Another day, another “technological” fix for Florida’s dirty water.

Today’s news story comes to you from the Indian River Lagoon, where Florida Today recently reported on how attempts to “harvest” harmful algae via a floating barge could make the lagoon healthier.

A company called AECOM is using almost $1 million in state grant money to draw water from the brackish lagoon into machinery atop the barge. There “an advanced separation process involving tiny ‘nanobubbles’… efficiently removes algae and other suspended particles along with associated nutrients from the water,” according to the Florida Today report. 

The barge is “sort of like a roving water treatment plant” and can be dispatched to hot spots around the lagoon. The technology’s been tested in fresh water but is comparably untested in brackish water, like the lagoon — though “similar algae-harvesting efforts skimmed guacamole-like algae from waters in Martin County in 2018,” Florida Today noted.

All well and good; in the fight against toxic algae we’ll take all the weapons we can get.

Algae “harvesting,” chemical treatments — as we and others have explored in depth — and other “innovative technologies” are increasingly being identified, funded and used throughout the state. Some of these approaches may work wonders; some may wind up being little more than snake oil; and others could do more harm than good — that’s been a big worry about the chemical treatments used to fight algae blooms.
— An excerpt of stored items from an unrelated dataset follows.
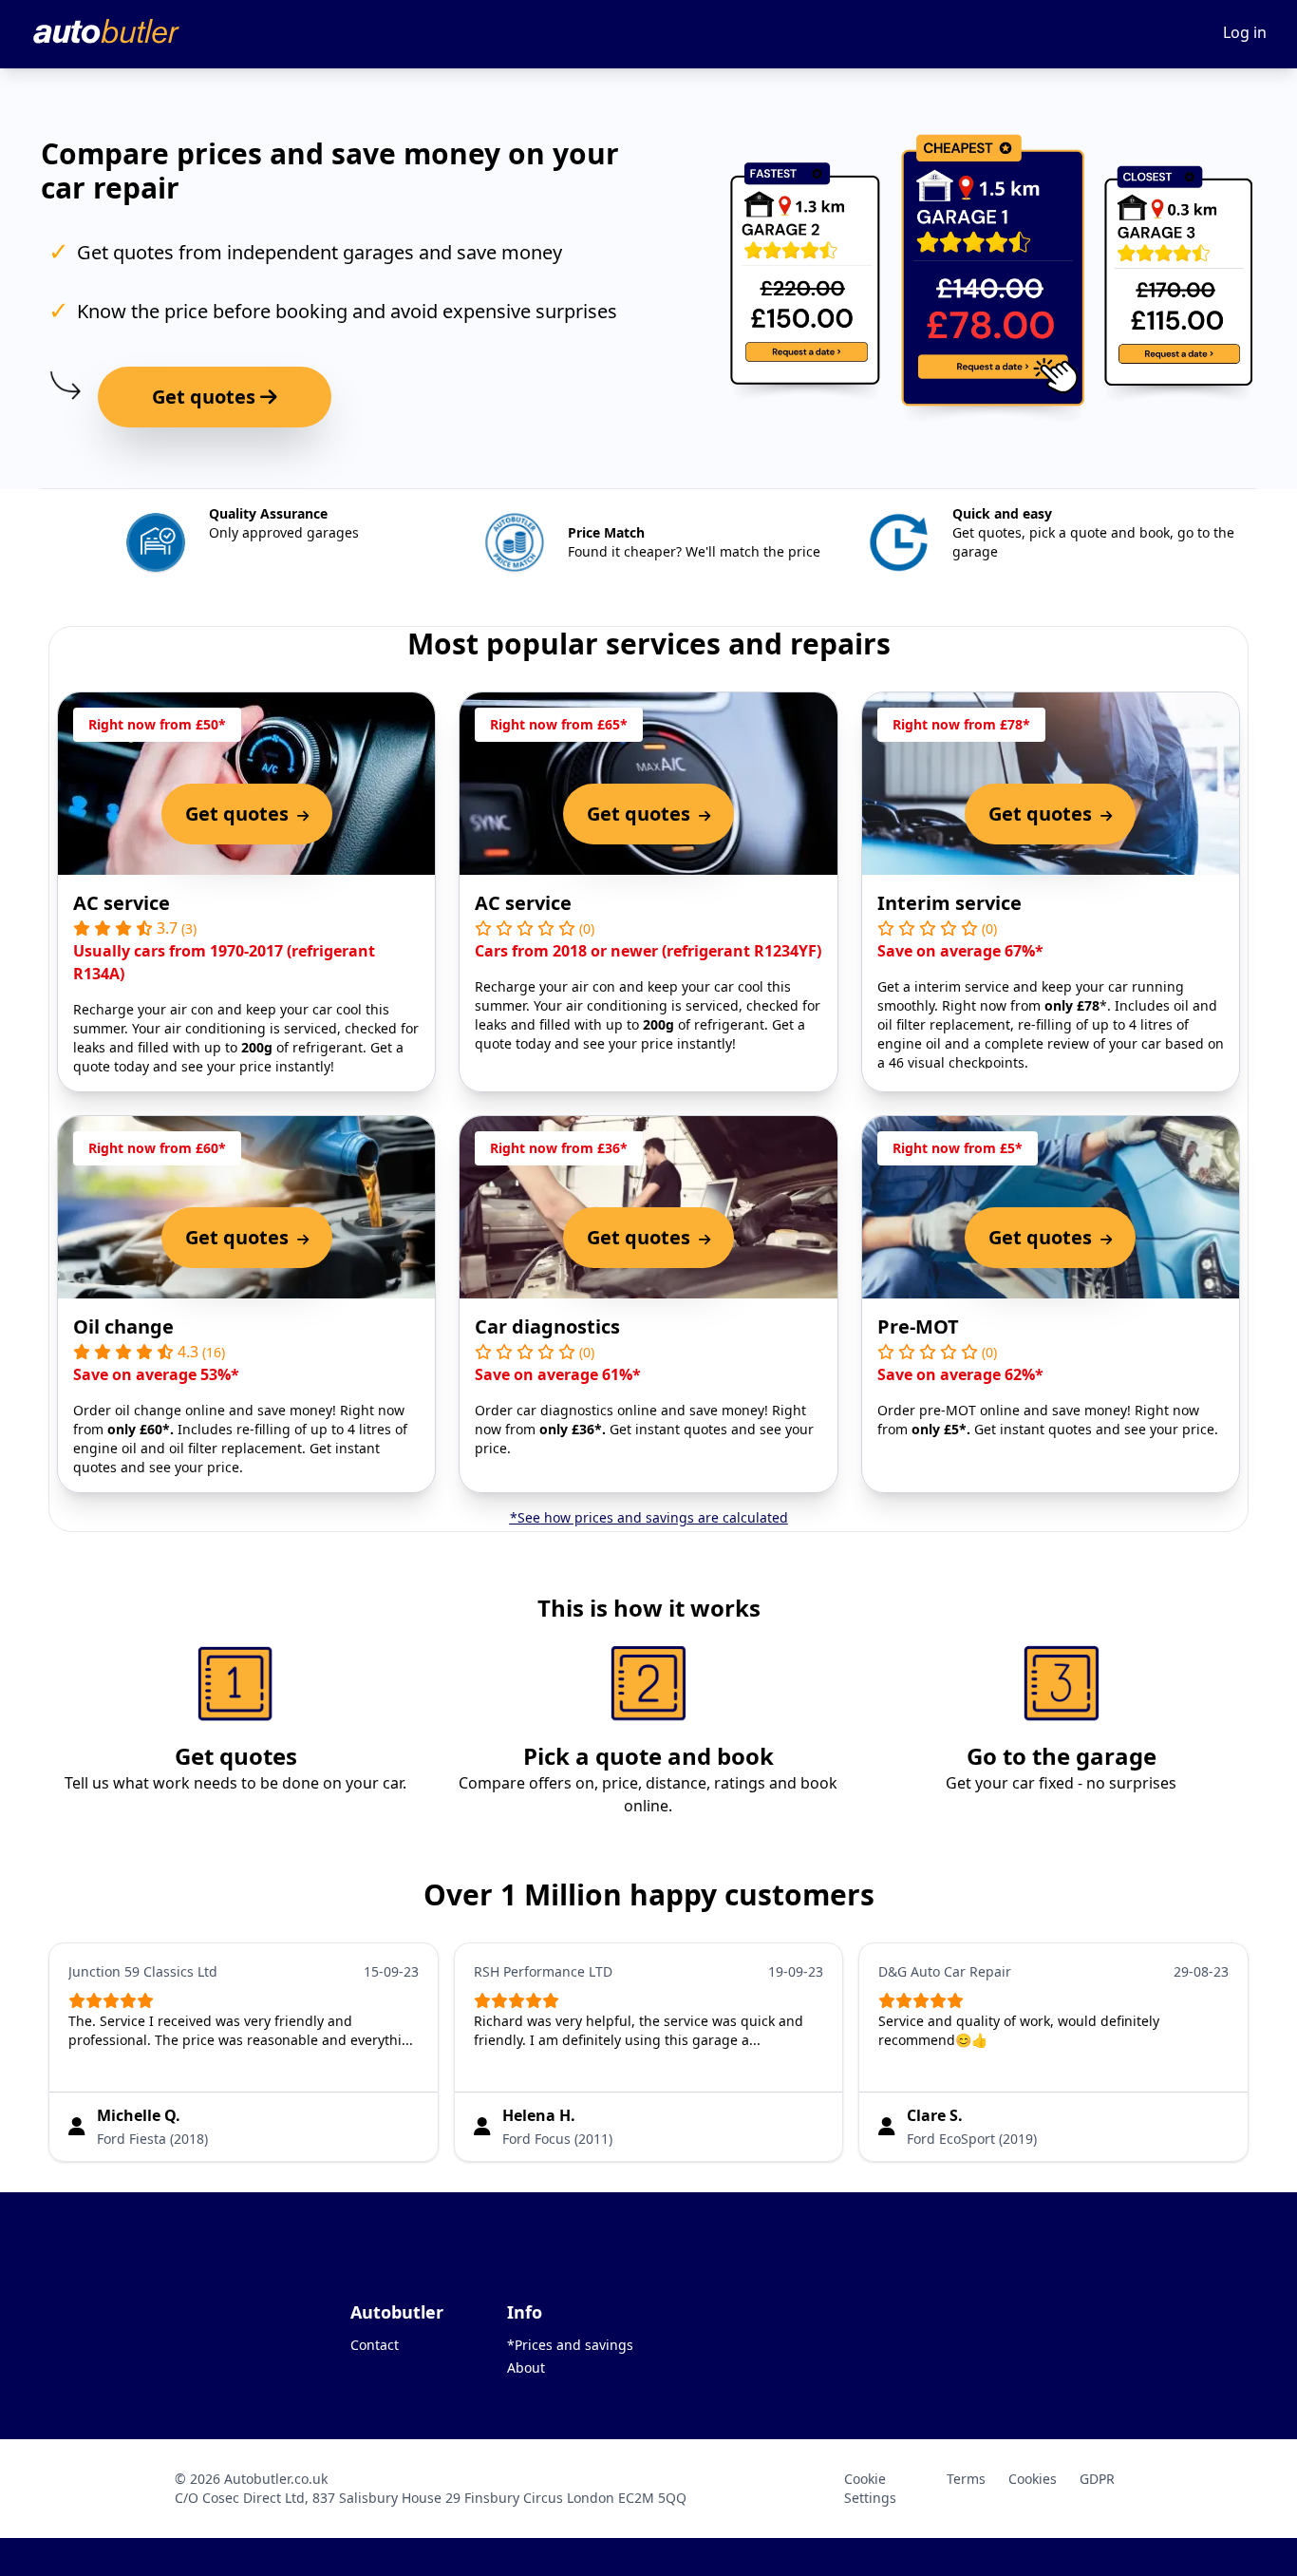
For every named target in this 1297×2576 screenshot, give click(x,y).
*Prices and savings (570, 2345)
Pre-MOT (918, 1326)
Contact (374, 2345)
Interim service (949, 903)
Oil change (123, 1326)
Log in (1245, 32)
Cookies (1032, 2479)
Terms (966, 2479)
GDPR (1097, 2479)
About (526, 2367)
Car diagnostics (547, 1326)
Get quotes (206, 396)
But even as we look to big tech to save us, the sharpest arrow we have sits unused in the quiver.

Florida is doing little to stop pollution at the source. Most recommendations of the Blue-Green Algae Task force continue to be ignored. Agriculture — by far the biggest source of pollution in many impaired basins — continues to enjoy a “presumption of compliance” when adopting best management practices, the state does little testing to verify those BMPs are reducing pollution as they should.

Polluting industries continue to wield enormous influence in Tallahassee, distributing insane amounts of “dirty money” to the dirty politicians who then do their bidding — resulting in dirty water.

Our legislative leading lights don’t want to stand up to those special interests. The checks would stop coming. Things might get… unpleasant.

So “innovative technologies” designed to clean up our water after it’s already been polluted is the politically easy way forward. And then of course our leaders crow about how much they’ve done for the cause of clean water.

Next time that happens, you might ask what they’ve done to tackle pollution at the source. If they hem and haw, stammer and stutter, you’ll know the answer is: Not much.

Maybe you can talk some sense into them.

Or maybe it’s time for new legislators who realize high tech isn’t going to solve all our problems — and that the longer it takes to recognize this, the worse our problems will get.